Regular examinations in between formal visits from your roofer ensures that damage will be spotted and repaired quickly. It can mean the difference between a tiny puncture in a membrane and a saturated roofing system.

Overcoming Common Roofing Inspection Mistakes

As discussed in the thermoplastic membrane example, experienced roofers know that defects look a certain way under specific circumstances. While the facility manager may be intimately familiar with the inner workings of the building, they don’t necessarily know how the roof has been assembled, how all of the components should work together, and how to spot problems in their particular roofing system.

The vigilance of the facility manager who conducts regular DIY inspections of the roof coupled with the expertise of a roofing contractor who conducts regular inspections and maintenance can ensure that potential weaknesses are spotted and dealt with early, thus ensuring the roof performing its desired function.

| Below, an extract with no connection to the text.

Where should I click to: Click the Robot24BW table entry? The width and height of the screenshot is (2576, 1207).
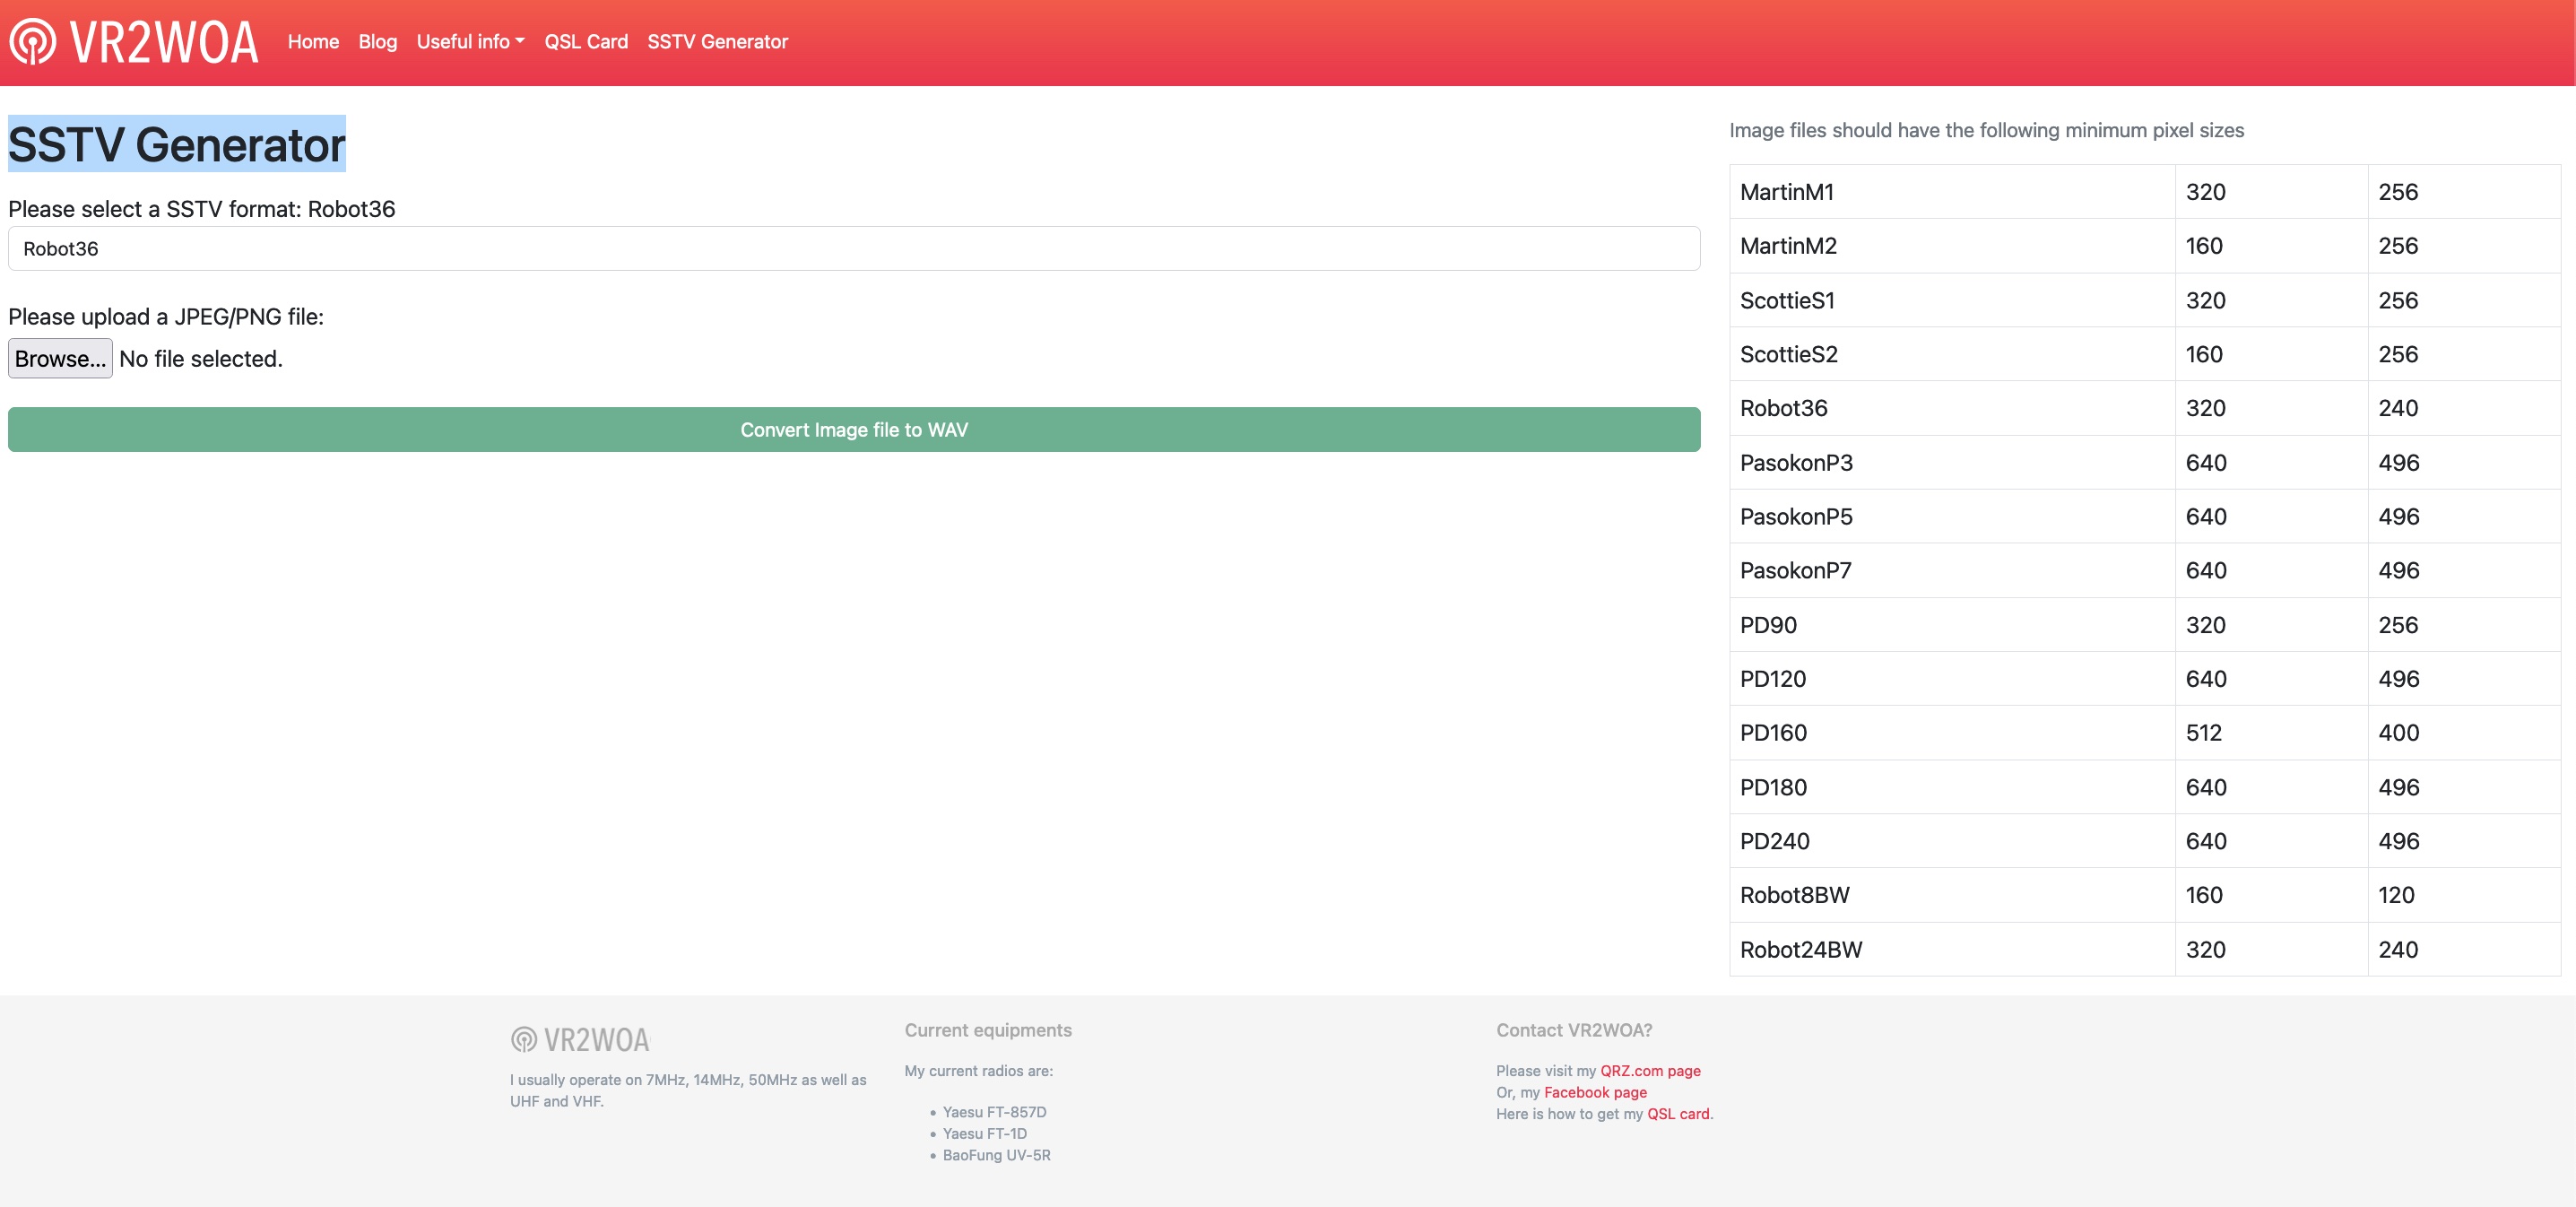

Your Roof Is Asking For Help: 5 Red Flags to Look Out For

With the exception of an act of nature, roofs rarely open up and allow water to pour in without warning. Most leaks begin small, getting worse with time as more and more water seeps into the roofing system. A commercial roof will “communicate” with the people inside, offering signs of stress. These are the 5 indoor roofing red flags to keep an eye on.

1. Water, Water Anywhere

The number one leaky roof red flag is the presence of water anywhere it should not be. The location of the water can be misleading, and may not be an accurate indication of where the water is coming from. Don’t assume that water stains near a window are caused by the window itself. Water travels on the path of least resistance, and that means that moisture from the roof can run down walls and show up nearly anywhere in the building.

2. Moisture On The Ceiling

Condensation can accumulate on the ceiling tiles for many reasons and may not always indicate a roof leak. Sometimes it can be the result of a heating, ventilation, air conditioning, or plumbing issue. However, if it occurs on the top floor, odds are it’s caused by a roof leak. Any time condensation appears on the ceiling, the cause should be immediately investigated.

3. Mold and Mildew

Mold and mildew require water to grow. If mold or mildew are spotted on or behind walls, this is a major roofing red flag. Again, this could be the result of a plumbing or ductwork issue, but in many cases of mold, water is likely getting in between the walls through the roof.

4. Rot In an Unused Area of the Building

Some buildings have restricted or unused areas that are not regularly visited by employees or tenants. When a section of a building is not populated, it can be a while before signs of leaks are found, which can cause rot. If rot is present in a little-used section of the building, the source may be the roof.

5. Irregular Roofing Inspections

When was the last time your roof was inspected by a professional roofing contractor? If no one on the facilities team can recall, or if it’s been more than a year, the building is at high risk for roof leaks, especially if that roof is more than a few years old.

Proactive Indoor Searches For Signs of Outdoor Damage

Leaks are often not spotted in their early stages, especially if you’re not conducting regular inspections and roofing maintenance check-ups. Typically, the first time a roofing red flag is noticed occurs when water is already dripping or pouring down into a building.

When facilities teams conduct inspections of the property, they should create a checklist for their examinations that includes:

    • Looking for signs of moisture on the ceiling.
    • Examining areas around windows and door openings for wetness, warp or rot.
    • Scanning for visible signs of mold or mildew.
    • Studying the roof deck, if visible, for signs of moisture.

Water leaks damage more than just the roof. If a leak is not detected early, or if it is not repaired in a way that corrects the damage done by the water, it can lead to widespread mold and mildew, drywall may need to be replaced, carpeting removed, window frames rebuilt, etc. These residual repairs can significantly add to the total cost of the repair.

The best way to keep water from getting inside is to ensure the roof is an impregnable barrier against the elements. Working with a trusted partner and expert can help keep water outside, where it belongs.